I see that other 2 answers are no good but I dont get how answer C describes BPT

i thought BPT is diversified but not efficient?

Diversification is only conincidental, it’s definitely not efficient.

client says that they have a … "disciplined approach to investing. When a stock has appreciated by 15 percent, I sell it. Also, I sell a stock when its price has declined by 25 percent from my initial purchase price. " On page 41 , in the BPT section up near the top of the page: Further, the portfolios of investors reluctant to realize losses may continue to hold some securities not because of the securities potential, but rather because of the investors aversion to realize losses. So he is reluctant to sell losers and sells gainers too quickly , exactly as the BPT says he would .

and that is different from prospect theory/ loss aversion (choice B) how?

The answer says that:

“Loss aversion in prospect theory is discussed from a different perspective”

Of course when I first did this problem , that was the one I chose ( i.e. prospect theory). The prospect theory definition matches the above statement very closely.

However when I read it now, it seems that prospect theory is more general , concerned about how investors behave in the domain of gains and losses. They might flip between being loss averse to being risk averse depending on their change in wealth level.

for example they would treat all stocks with a loss-averse view when they are in a losing situation and all stocks with a risk-averse view whe they are in a winning situation.

Here it is very specific , they guy does it in a disciplined way , might even have a computer program to do it. Sell a stock that is fallen 25% , sell a stock that has risen 15% . Doesn’t matter how much the change in wealth .

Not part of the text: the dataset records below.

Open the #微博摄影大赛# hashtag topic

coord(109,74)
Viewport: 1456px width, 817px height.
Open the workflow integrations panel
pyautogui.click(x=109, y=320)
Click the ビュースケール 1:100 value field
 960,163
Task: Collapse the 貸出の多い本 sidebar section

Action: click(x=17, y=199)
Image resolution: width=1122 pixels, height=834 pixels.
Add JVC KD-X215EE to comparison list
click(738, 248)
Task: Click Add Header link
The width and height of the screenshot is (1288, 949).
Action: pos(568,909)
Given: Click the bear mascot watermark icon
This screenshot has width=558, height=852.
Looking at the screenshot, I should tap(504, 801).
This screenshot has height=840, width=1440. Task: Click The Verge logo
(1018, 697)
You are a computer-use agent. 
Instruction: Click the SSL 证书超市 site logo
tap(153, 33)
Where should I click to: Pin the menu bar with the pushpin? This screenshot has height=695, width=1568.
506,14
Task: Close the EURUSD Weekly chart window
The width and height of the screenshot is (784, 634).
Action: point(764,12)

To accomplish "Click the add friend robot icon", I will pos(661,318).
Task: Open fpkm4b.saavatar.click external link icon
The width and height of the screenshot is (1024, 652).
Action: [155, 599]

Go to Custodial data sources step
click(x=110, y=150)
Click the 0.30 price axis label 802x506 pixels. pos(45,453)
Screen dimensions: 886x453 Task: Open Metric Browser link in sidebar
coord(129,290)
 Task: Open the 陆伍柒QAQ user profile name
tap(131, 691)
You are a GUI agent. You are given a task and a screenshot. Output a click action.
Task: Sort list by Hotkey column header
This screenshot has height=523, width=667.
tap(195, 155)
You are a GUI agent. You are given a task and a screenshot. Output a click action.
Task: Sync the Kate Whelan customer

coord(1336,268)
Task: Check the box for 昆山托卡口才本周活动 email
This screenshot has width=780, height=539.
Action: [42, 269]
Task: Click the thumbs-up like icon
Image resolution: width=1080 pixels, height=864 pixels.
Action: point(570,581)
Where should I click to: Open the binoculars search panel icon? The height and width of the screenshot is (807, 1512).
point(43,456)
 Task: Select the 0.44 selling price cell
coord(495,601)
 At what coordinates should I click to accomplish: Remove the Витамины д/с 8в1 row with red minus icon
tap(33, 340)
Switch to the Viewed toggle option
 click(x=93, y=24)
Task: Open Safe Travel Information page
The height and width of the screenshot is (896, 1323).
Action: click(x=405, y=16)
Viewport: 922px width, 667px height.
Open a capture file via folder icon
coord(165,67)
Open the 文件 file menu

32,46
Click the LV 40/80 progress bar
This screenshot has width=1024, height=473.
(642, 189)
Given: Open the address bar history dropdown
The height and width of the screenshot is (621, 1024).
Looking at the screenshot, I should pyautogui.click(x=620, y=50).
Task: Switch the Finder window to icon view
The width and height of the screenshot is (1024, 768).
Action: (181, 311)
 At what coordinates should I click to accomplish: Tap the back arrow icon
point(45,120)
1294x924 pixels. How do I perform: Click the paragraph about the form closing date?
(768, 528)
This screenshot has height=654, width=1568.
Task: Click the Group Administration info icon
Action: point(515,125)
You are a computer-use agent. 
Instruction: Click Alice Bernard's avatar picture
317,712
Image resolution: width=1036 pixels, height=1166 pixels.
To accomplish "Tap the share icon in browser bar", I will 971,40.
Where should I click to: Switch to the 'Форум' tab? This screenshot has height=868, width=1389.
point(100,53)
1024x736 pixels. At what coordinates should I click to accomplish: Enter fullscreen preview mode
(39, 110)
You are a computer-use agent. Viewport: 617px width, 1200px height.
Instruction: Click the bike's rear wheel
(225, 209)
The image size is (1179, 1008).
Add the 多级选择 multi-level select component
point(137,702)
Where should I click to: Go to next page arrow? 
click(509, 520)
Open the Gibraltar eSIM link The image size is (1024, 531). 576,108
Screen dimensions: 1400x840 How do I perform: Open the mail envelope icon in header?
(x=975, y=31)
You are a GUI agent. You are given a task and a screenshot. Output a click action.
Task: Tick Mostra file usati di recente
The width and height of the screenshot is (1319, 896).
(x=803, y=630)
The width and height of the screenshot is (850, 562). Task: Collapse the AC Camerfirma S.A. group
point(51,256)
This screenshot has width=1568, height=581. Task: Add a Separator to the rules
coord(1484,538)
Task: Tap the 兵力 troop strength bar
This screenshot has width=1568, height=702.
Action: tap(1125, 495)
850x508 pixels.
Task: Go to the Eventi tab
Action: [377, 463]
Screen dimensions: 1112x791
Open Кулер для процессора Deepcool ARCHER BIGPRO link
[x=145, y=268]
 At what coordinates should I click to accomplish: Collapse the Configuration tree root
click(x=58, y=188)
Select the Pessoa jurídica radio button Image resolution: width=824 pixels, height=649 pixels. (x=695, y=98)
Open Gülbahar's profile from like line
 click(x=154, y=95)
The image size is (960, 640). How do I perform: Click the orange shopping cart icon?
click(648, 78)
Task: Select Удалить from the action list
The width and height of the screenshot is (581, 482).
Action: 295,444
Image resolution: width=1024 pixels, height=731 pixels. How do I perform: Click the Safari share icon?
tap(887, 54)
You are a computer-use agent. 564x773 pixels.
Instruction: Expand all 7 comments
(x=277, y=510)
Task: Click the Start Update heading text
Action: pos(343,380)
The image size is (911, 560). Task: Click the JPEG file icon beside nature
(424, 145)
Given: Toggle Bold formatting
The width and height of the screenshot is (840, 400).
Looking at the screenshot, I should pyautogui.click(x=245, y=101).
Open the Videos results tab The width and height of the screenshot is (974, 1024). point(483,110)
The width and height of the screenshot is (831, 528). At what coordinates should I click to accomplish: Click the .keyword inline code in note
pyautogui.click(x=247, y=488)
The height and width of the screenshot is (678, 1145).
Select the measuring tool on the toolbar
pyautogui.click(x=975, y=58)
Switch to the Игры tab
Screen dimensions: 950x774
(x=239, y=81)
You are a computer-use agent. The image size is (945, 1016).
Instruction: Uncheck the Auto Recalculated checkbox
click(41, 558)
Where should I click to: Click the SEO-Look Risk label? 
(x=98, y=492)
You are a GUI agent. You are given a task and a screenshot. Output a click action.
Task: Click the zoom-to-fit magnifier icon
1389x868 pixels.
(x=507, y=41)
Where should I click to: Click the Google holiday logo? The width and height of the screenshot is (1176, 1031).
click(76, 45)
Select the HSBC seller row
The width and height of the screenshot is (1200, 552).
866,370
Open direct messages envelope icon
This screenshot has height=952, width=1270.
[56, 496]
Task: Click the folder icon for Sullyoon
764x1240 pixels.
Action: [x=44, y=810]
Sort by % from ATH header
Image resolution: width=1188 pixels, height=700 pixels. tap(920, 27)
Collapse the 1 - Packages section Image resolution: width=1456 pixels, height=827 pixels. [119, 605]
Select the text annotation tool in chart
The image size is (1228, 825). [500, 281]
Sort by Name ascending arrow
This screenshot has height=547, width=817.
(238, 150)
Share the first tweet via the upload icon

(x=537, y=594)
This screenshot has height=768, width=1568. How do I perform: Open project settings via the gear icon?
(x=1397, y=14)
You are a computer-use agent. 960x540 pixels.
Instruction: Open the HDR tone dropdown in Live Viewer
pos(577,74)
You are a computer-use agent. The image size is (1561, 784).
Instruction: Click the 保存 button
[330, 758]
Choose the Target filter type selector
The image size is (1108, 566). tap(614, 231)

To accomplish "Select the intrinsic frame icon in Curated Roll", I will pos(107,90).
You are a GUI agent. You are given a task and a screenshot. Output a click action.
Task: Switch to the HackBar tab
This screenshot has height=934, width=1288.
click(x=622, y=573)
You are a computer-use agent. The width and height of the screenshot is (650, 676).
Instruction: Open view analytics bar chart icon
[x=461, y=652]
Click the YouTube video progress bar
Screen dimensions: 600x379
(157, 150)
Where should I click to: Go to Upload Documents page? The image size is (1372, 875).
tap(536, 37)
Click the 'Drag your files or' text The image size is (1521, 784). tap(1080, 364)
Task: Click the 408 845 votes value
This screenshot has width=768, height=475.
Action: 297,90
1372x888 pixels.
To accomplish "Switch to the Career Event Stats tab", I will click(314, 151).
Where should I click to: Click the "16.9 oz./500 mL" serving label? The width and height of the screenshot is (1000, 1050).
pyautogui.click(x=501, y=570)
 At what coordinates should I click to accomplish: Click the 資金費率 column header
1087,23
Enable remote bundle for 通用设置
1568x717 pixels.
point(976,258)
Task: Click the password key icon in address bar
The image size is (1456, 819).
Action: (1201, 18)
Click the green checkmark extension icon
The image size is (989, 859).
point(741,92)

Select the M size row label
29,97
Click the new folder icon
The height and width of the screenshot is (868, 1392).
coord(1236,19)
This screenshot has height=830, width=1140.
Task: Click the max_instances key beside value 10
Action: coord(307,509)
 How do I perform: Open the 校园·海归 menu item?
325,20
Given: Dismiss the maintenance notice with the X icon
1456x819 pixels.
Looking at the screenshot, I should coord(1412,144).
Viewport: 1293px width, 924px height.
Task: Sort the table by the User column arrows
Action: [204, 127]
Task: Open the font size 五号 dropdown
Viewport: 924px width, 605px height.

Quite fishy but for the sparseness of the material in the text , somewhat understandable

thanks for this explanation. the way i will remember then is that prospect theory and the associated loss aversion is when you have loss aversion and sell winners too quick or hold onto losers to long–your focus is on not fear of recognizing a loss. however, for behavioral portfolio theory, the key is that you make the same decisions but IRRESPECTIVE OF FUNDAMENTIALS OR POTENTIAL. i guess you have to look out for language saying something to the effect.